The better association observed between the Stumvoll ISIOGTT index and vascular damage may be partially explained by the fact that it takes into consideration BMI in addition to insulin and glucose concentrations during an OGTT. Consequently, this index may signal not only muscle IR but also other important domains for vascular damage such a visceral adiposity, and low-grade inflammation. In support of this notion, we found that, compared to the other surrogate indexes of IR, the Stumvoll ISIOGTT index was more strongly correlated with waist circumference, and hsCRP circulating levels. Several adipokines released from adipocytes and adipose tissue-derived macrophages are risk factors for cardiovascular disease [25]. These adipokines can contribute to inflammation and to the increased synthesis of inflammatory proteins, such as CRP. CRP in turn may directly affect vasculature facilitating the development of atherosclerosis, and, eventually, cardiovascular diseases [26]. However, we cannot exclude that other variables employed in the Stumvoll ISIOGTT index such as Insulin120 and Glucose90, which exhibited a significant association with carotid IMT, may account for the present results.

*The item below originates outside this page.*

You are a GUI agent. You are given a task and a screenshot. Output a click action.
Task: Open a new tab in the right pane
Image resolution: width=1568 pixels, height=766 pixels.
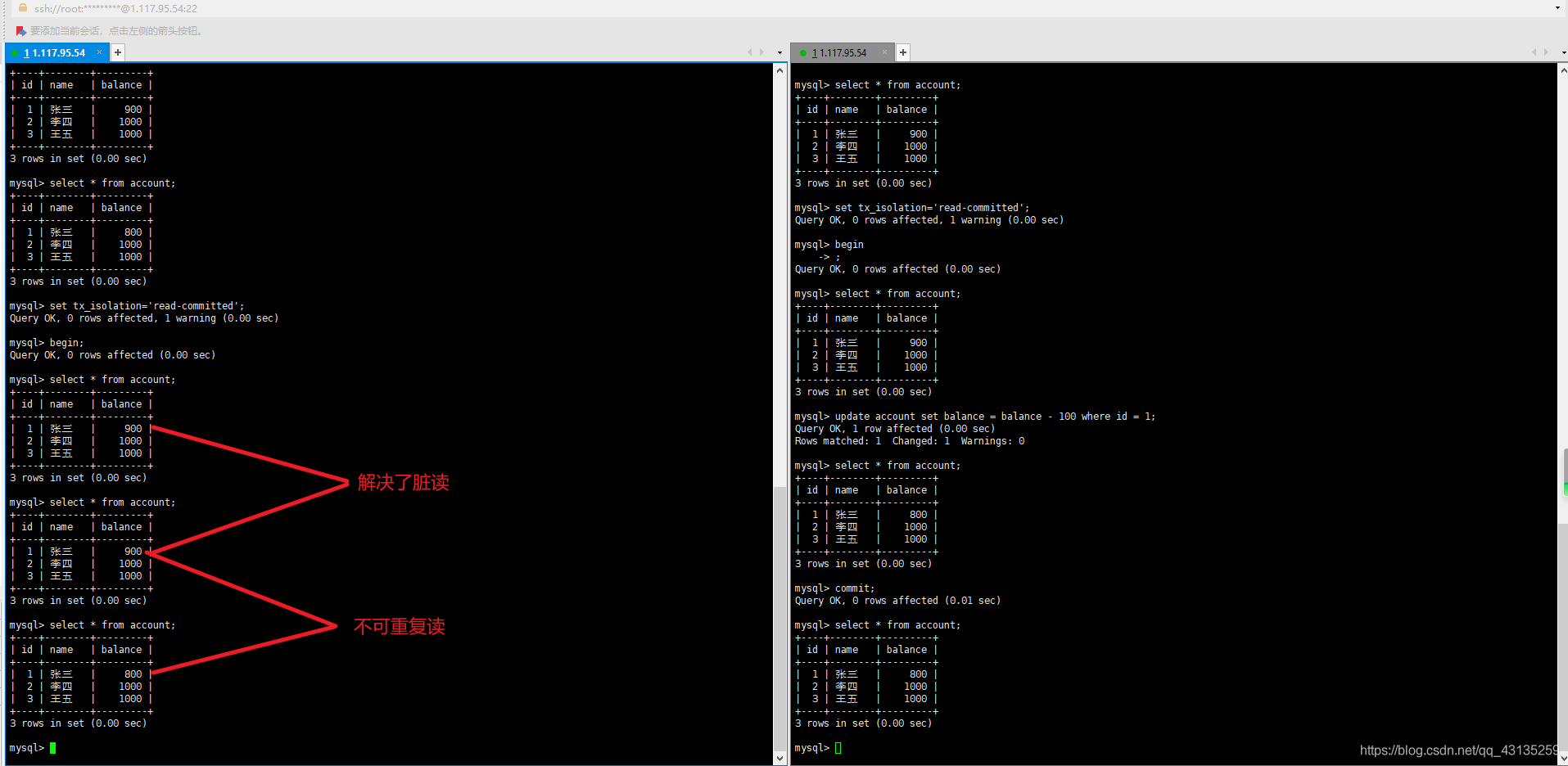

The strengths of the present study are the relatively large sample size, the homogeneous population, the carefully characterized phenotype of individuals with different degree of glucose tolerance, and the exclusion of confounding conditions such as previous cardiovascular disease, history of malignant disease, and liver or kidney failure. Nevertheless, the present study has some limitations. The cross-sectional nature of our study does not provide insight into the time course of atherosclerotic cardiovascular disease, and, therefore, no conclusions regarding cause-effect relationships can be made. In addition, the present findings are only based on Caucasian individuals, and results might vary as a function of ethnic group. Indeed, previous studies have shown differences in insulin sensitivity among different ethnic groups with Mexican Americans and African Americans being more insulin resistant than Caucasians [27], [28], likely due to sociodemographic, lifestyle, anthropometric, and genetic characteristics. Finally, the study included only non-diabetic subjects, thus excluding from the analysis subjects at very high risk of cardiovascular disease such as patients with type 2 diabetes.

Conclusions

In conclusion, in the present study we demonstrated that, among the different validated surrogates indexes of IR, the Stumvoll ISIOGTT index correlates better with vascular damage, as assessed by IMT of common carotid artery, in a large cohort of non-diabetic individuals. Thus, the Stumvoll ISIOGTT index might be a significant indicator of vascular damage with an important clinical significance.